The German long wave transmitter DCF77 started continious operation in 1970. The introduction of time codes in 1973 provided the prerequisite for modern radio clocks. The "Physikalisch-Technische Bundesanstalt" (PTB) in Braunschweig, Germany, is responsible for the dissemination of the time code.
The carrier frequency of 77.5 kHz is amplitude-modulated (AM) with time marks at the beginning of each second. Radio clocks decode those time marks in order to yield the current date, time, and status. Since the AM signal is often superimposed by interfering noise, there received signal must be filtered with low bandwidth, causing a skew and a jitter of the demodulated time code in the range of 10 ±3 ms.
This accuracy is often not suitable for modern applications, so the PTB introduced an additional modulation which allows for increased accuracy using correlation techniques for the receiver.
In addition to the AM, the carrier signal is phase-modulated with a pseudo-random noise sequence (PZF, PRN). The PRN sequence contains 512 bits which are transmitted by phase modulation between the AM time marks, including the same number of logical '0' and logical '1' bits to keep the average phase of the carrier signal unchanged.

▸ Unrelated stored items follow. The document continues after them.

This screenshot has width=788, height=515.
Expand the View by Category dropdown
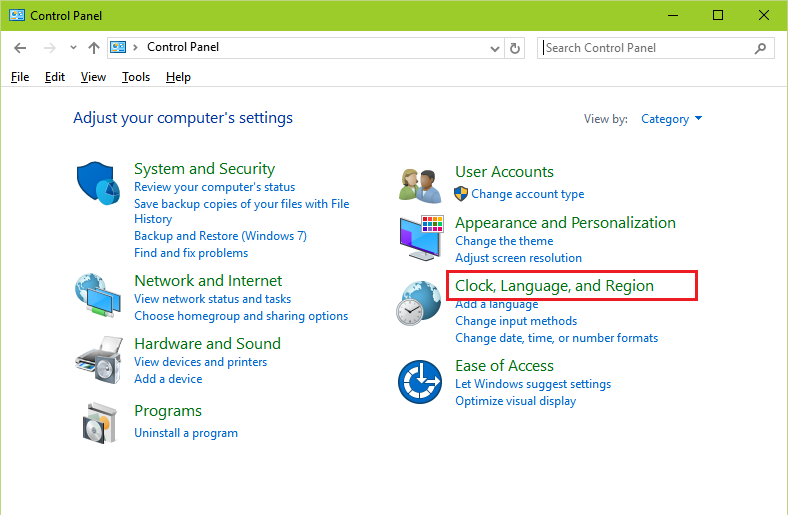point(671,119)
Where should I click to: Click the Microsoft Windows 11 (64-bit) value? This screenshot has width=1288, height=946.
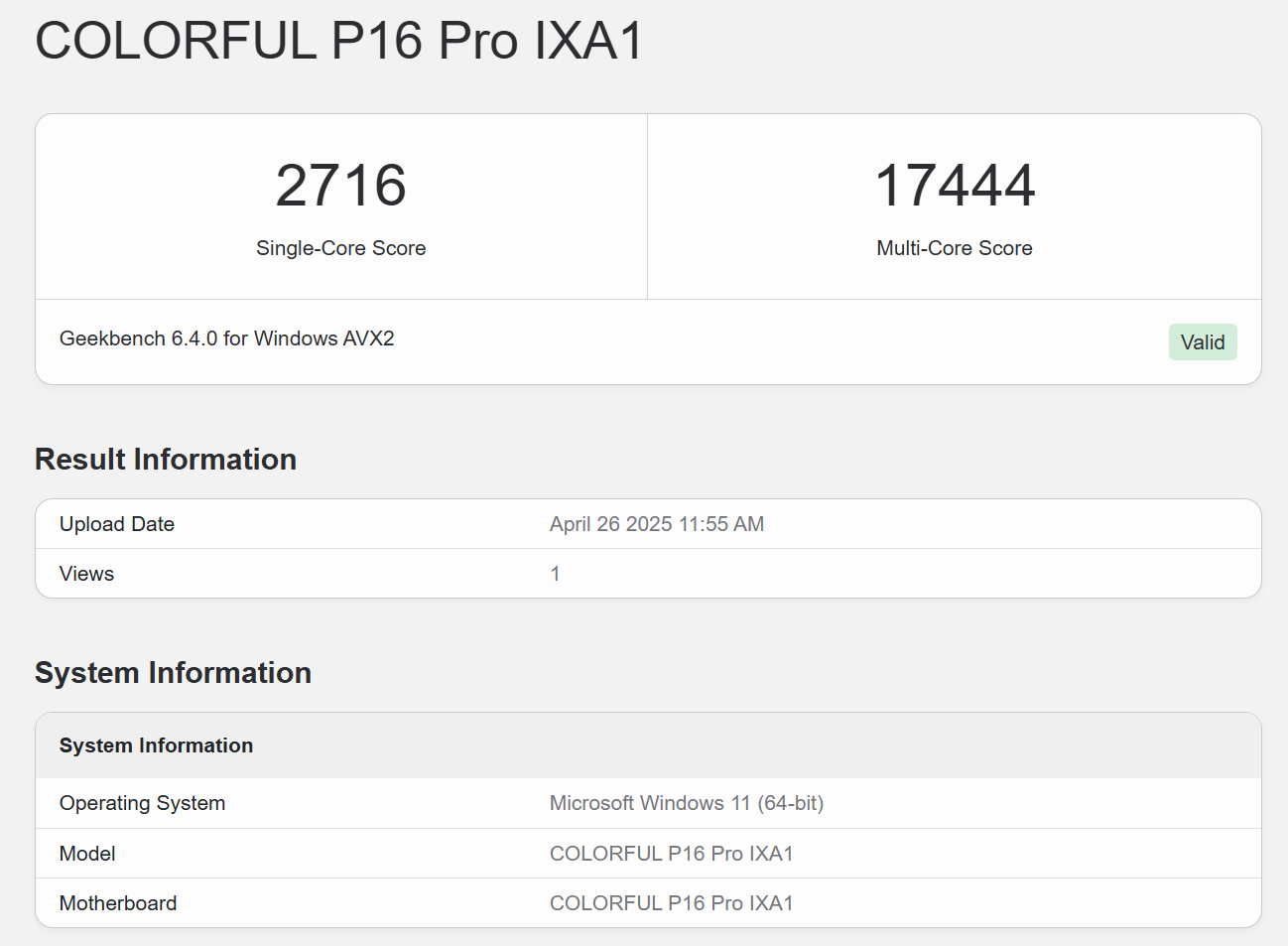pos(686,803)
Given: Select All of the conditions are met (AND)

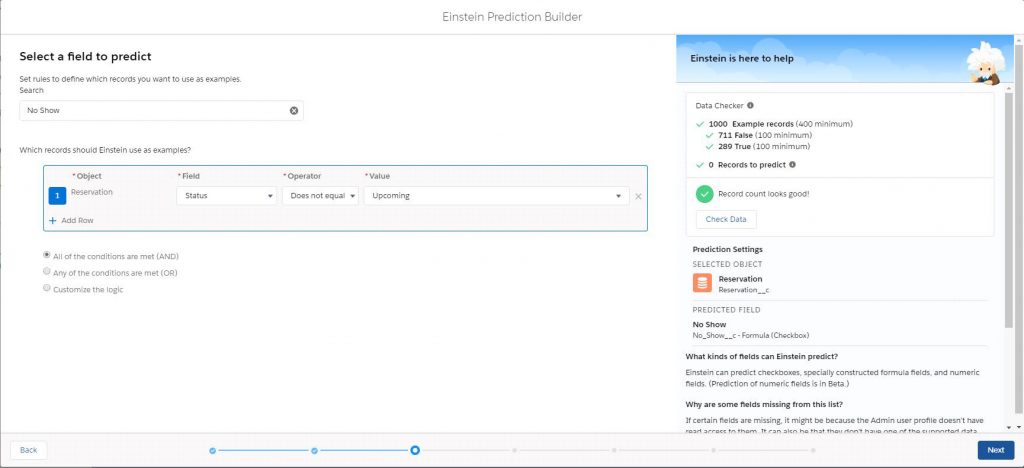Looking at the screenshot, I should point(47,256).
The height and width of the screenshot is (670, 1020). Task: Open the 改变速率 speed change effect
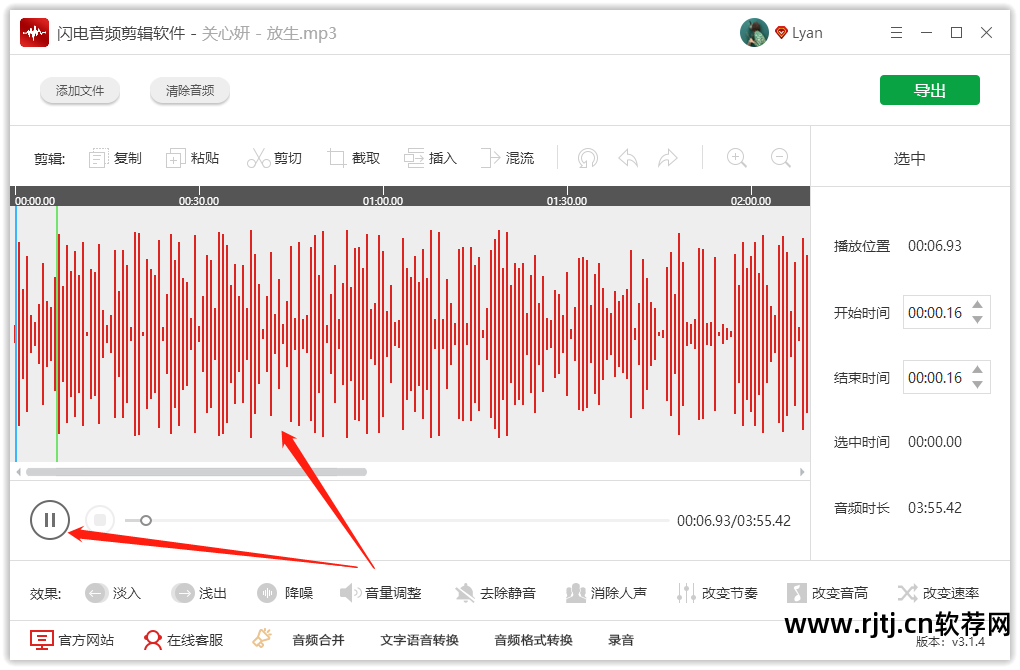click(938, 592)
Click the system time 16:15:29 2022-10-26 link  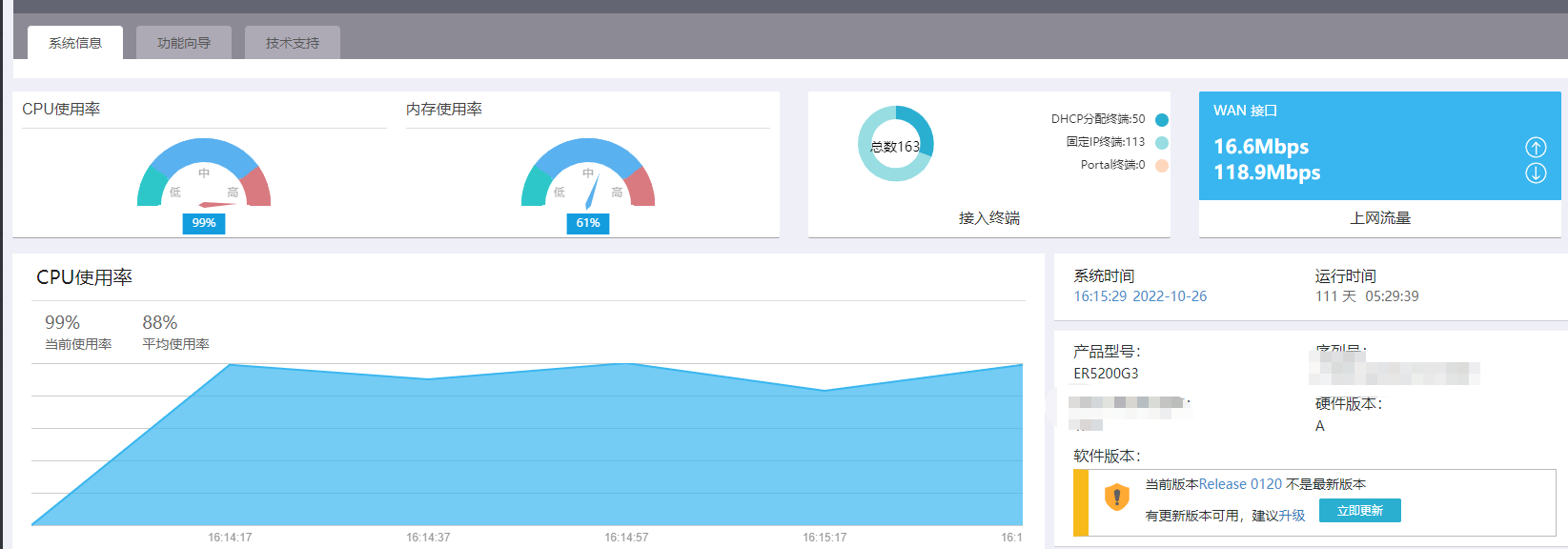pyautogui.click(x=1140, y=296)
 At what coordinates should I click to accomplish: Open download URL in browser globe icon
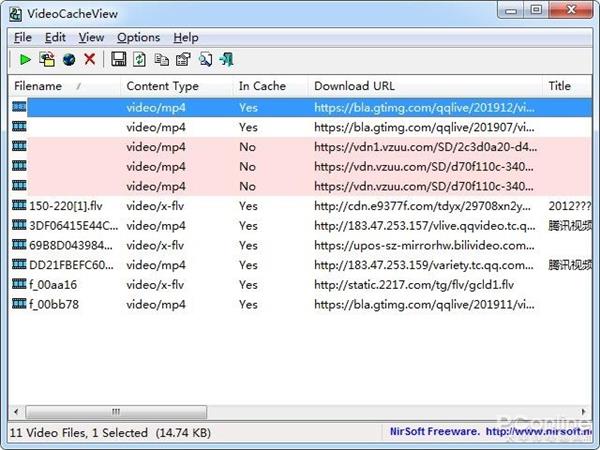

The maximum phase deviation is ±10° and the length of one bit corresponds to 120 periods of the 77.5 kHz carrier frequency, i.e. 1.55 ms. The complete PRN sequence is transmitted once every second, starting 200 ms after the beginning of a new second and ending shortly before the next one.
The phase modulated signal can be received with higher bandwith than the AM signal. The radio clock generates the same PRN sequence locally and uses correlation techniques to derive the time frames with a dispersion of a few microseconds only. Additionally, correlation technique provides a high degree of immunity against interference and electrical noise.
The current date, time, and status are coded in BCD, 1 bit per second, where the informational bit levels depend on whether the PRN sequence is transmitted normally, or inverted.
Besides the quality of the receiver, and the receiver's distance from the transmitter, the absolute accuracy of the derived time frame also depends on the time-of-day and the time-of year. The absolute precision of the time frame is better in summer and at day than in winter and at night. The reason for this is a varying strength of the sky wave from the transmitter in proportion to the ground wave it superimposes. So comparison of the accuracy of two systems is only meaningful if the propagation delay is compensated properly.